Using the data beneath this instruction, retype only the lines from the one that contains "You are a GUI" down to the one that contains "695x376 pixels. How", both included, exactly as they appear.

(MATERIAL SUPPLIED)

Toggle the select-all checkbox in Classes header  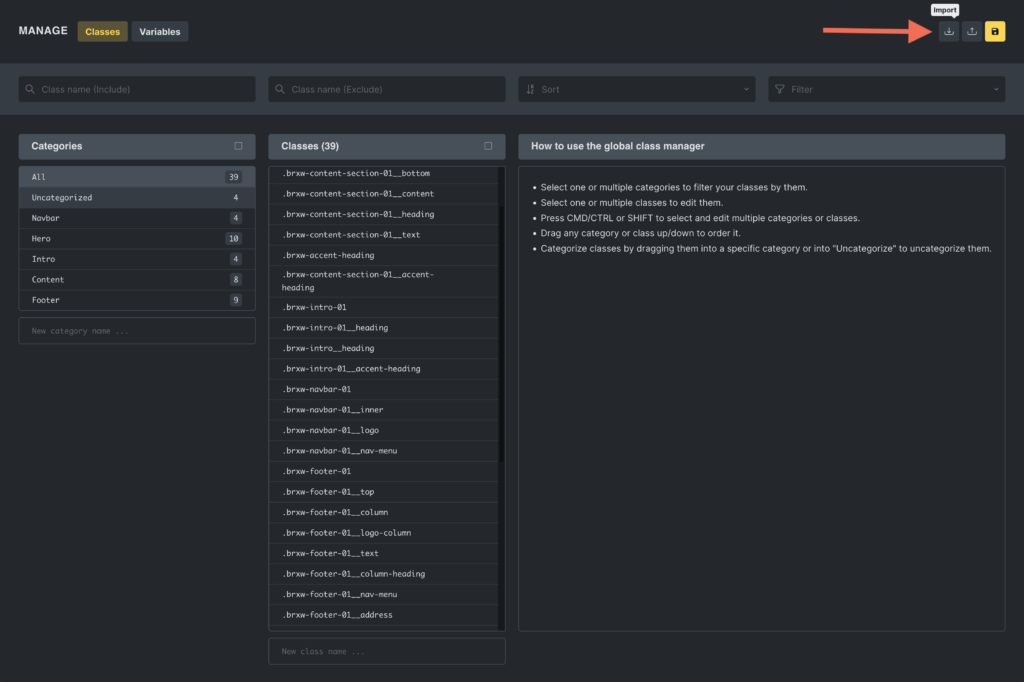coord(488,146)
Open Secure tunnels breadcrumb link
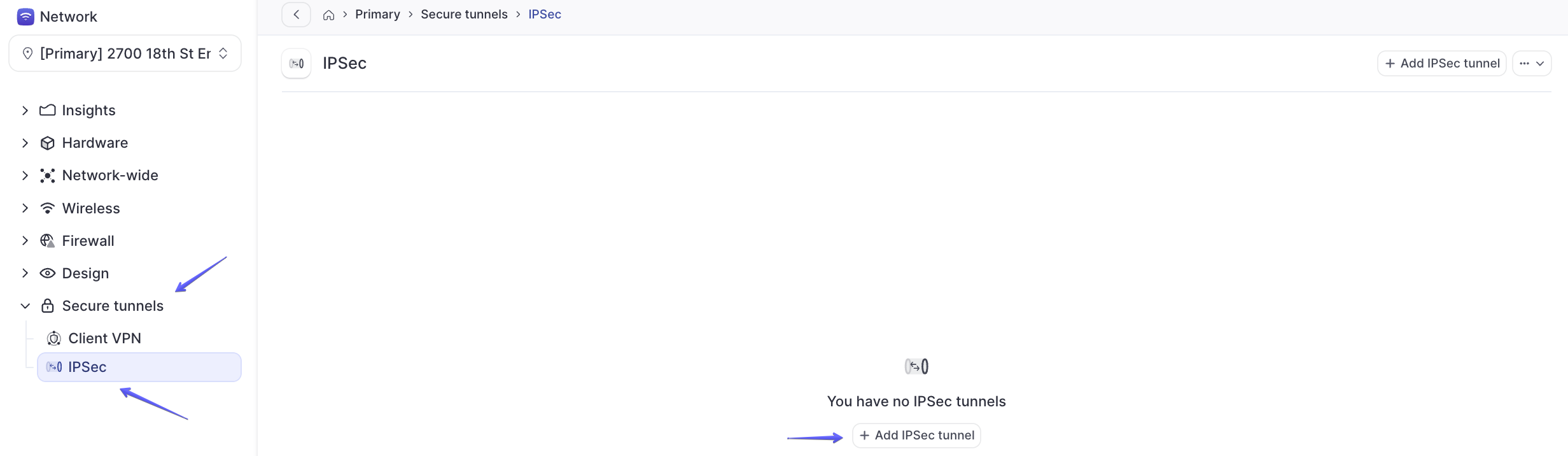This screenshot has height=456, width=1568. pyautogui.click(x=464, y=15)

(End MATERIAL SUPPLIED)
(MATERIAL SUPPLIED)

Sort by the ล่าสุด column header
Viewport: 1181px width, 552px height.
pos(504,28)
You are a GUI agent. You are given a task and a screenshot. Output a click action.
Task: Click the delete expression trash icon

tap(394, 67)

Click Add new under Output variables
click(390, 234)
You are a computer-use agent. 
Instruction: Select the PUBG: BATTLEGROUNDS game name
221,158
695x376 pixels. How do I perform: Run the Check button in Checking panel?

(End MATERIAL SUPPLIED)

» RESULT FOR THIS EXERCISE
You are a GUI agent. You are given a task and a screenshot. Output a click action.
Task: Click the delete expression trash icon

tap(394, 67)

Click Add new under Output variables
click(390, 234)
You are a computer-use agent. 
Instruction: Select the PUBG: BATTLEGROUNDS game name
221,158
695x376 pixels. How do I perform: Run the Check button in Checking panel?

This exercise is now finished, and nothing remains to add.